Phoenix police released the following statement about the details leading up to the shooting:
"During the Trooper’s initial contact with Mr. Johnson, he found him passed out in the driver’s seat. The Trooper smelled an odor of alcohol, saw beer cans and a gun in the vehicle. The Trooper removed the gun from the vehicle, returned back to his motorcycle, secured the gun, and then requested a backup. At this point, he noticed Mr. Johnson moving around so he returned to the vehicle and attempted to arrest Mr. Johnson for suspicion of driving impaired. During the attempted arrest, Mr. Johnson grabbed onto the Trooper through the open driver’s side door and an altercation occurred. The Trooper was pulled toward the vehicle, while standing adjacent to the eastbound travel lanes of the freeway. During this struggle, the Trooper told investigators he feared he would be pushed into oncoming traffic, so he drew his weapon and issued commands. Mr. Johnson began to comply but as the Trooper was holstering his gun, Mr. Johnson reached for the gun and a second altercation ensued. The Trooper fearing for his life then fired his service weapon striking Mr. Johnson. A second Trooper arrived after the shooting and assisted in removing Mr. Johnson from the vehicle."
Mr. Blackwell is quick to point out things he views as problematic.
"Nowhere in the dispatch audio does the trooper mention removing a gun from the car," said Blackwell. "Also, how did he get the gun from the car?"

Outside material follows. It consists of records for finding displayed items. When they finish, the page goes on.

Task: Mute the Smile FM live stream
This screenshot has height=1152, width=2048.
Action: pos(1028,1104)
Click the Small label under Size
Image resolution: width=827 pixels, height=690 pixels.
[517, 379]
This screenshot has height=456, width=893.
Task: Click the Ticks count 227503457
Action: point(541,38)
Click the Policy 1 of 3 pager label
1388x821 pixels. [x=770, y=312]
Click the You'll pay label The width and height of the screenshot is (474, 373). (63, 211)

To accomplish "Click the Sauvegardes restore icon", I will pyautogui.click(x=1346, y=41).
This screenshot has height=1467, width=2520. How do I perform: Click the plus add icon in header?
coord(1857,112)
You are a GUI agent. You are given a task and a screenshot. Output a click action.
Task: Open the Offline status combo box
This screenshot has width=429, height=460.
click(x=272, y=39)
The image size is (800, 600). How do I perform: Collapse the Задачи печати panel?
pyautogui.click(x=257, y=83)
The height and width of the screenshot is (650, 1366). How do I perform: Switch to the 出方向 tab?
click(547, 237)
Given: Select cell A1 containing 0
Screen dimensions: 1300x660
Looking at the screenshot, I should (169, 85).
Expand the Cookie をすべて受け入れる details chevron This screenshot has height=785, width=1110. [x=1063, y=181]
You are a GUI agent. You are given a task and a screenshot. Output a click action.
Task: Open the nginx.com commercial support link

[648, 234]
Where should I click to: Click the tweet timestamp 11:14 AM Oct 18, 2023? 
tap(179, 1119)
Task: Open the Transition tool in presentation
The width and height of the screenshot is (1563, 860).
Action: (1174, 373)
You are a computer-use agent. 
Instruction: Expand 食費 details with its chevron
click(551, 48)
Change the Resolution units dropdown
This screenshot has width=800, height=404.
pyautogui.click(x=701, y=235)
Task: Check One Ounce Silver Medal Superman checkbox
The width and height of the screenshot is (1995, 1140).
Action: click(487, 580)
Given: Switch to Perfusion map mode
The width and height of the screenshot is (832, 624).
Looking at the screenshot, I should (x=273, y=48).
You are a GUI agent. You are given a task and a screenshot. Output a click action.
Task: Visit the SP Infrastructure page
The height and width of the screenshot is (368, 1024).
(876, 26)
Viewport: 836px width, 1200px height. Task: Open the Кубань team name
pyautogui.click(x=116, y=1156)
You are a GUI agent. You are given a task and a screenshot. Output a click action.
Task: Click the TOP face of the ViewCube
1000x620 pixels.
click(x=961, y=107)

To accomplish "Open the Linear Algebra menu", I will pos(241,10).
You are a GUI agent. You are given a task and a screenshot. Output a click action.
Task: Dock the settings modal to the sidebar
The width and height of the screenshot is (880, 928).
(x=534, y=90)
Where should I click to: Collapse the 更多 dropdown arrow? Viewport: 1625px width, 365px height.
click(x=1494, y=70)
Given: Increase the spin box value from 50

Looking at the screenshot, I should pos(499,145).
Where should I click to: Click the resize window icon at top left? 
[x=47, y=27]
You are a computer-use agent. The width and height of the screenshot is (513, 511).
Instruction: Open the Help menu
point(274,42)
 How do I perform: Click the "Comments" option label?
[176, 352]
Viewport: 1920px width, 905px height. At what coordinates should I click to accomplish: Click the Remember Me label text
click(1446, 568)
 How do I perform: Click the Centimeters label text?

Blackwell also says he has never heard of officers or troopers 'holstering their weapons' before back-up arrives.
A driver called 911 during that small time period though, after Cervantes pulled the trigger but before a back-up trooper arrived. DPS released the public record 911 call for the first time July 13, roughly seven weeks after it was made.
"There is an officer alone on a motorcycle that is having difficulty with a passenger," the woman tells a dispatcher. "His bike is almost in the driving lane and he is physically trying to restrain this guy in the driver seat...I had to swerve out of the lane not to hit him. And I had cars behind me...He just keeps trying to restrain that guy and I can hear him yelling at the person in the vehicle."
While the release of the records is meant to provide some answers, for Blackwell, Dion's family, and many protesters demanding justice, it raises more questions.
“We just want answers, the right answers,” said Camille Landrum, Dion’s sister. “We want justice because this officer is clearly just a monster.”
“I wondered why he couldn’t of been fired long ago,” said Erma Johnson, Dion’s mom. “This wouldn't have happened to my son now.”
“Why do you have to resort to using lethal force minute when he had a taser?” said Jocquese Blackwell, the Johnson family‘s attorney. “Why did they wait so long to give Dion Johnson medical aid?”
As ABC15 was the first to report, the criminal case now lies on the desk of Maricopa County Attorney Alister Adel. Her office says they are 'prioritizing' the case.